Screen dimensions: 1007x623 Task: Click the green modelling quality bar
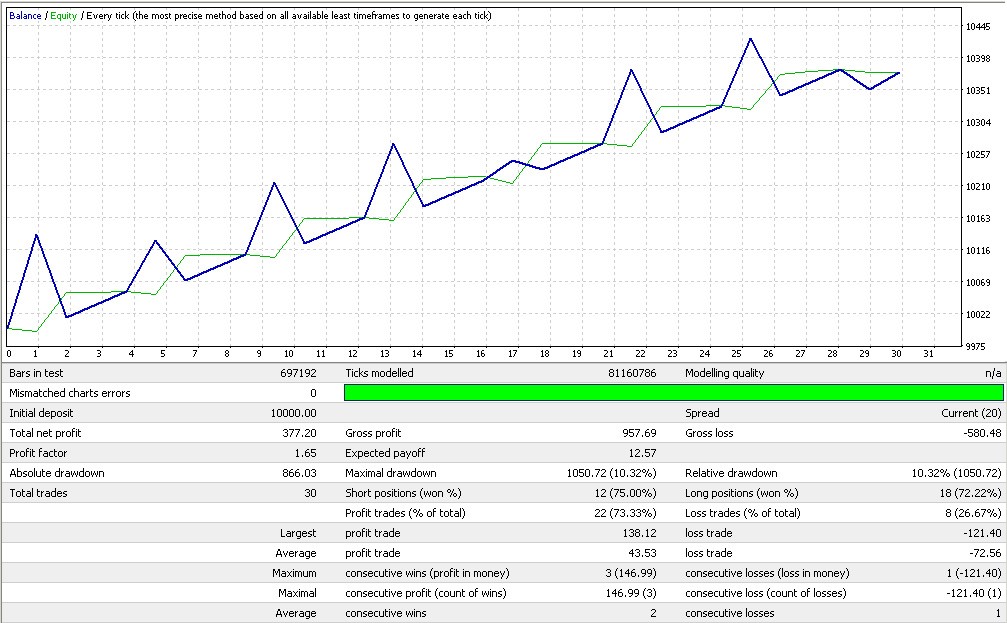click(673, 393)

____

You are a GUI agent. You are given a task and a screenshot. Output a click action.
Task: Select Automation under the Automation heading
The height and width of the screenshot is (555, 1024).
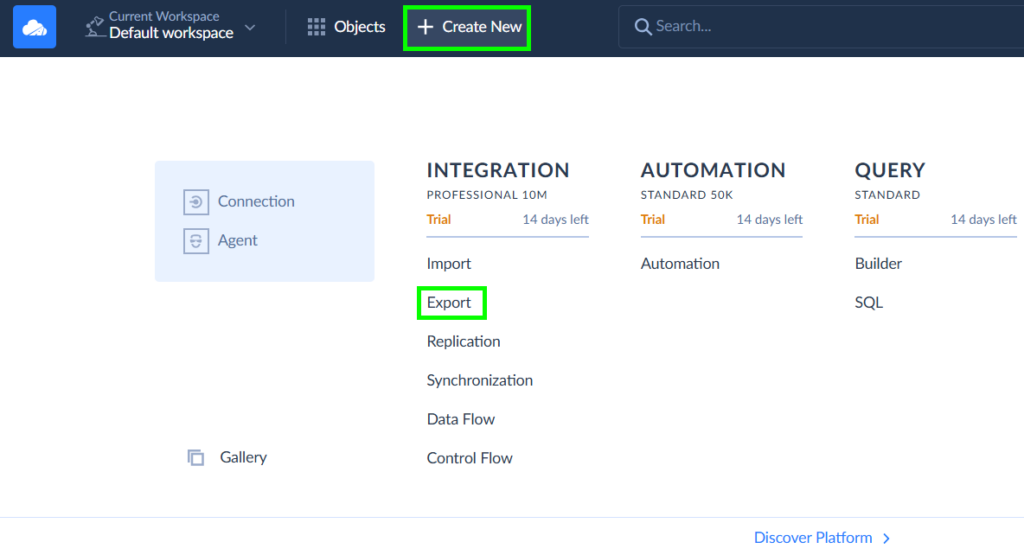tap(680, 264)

____

▸ **Challenge**: Arrange the listing lines from the one containing "You are a GUI" through the one containing "tap(680, 264)" as a numbered list, omitting blank lines and leaving out the pictures.

▸ **Worked answer**:
1. You are a GUI agent. You are given a task and a screenshot. Output a click action.
2. Task: Select Automation under the Automation heading
3. The height and width of the screenshot is (555, 1024).
4. tap(680, 264)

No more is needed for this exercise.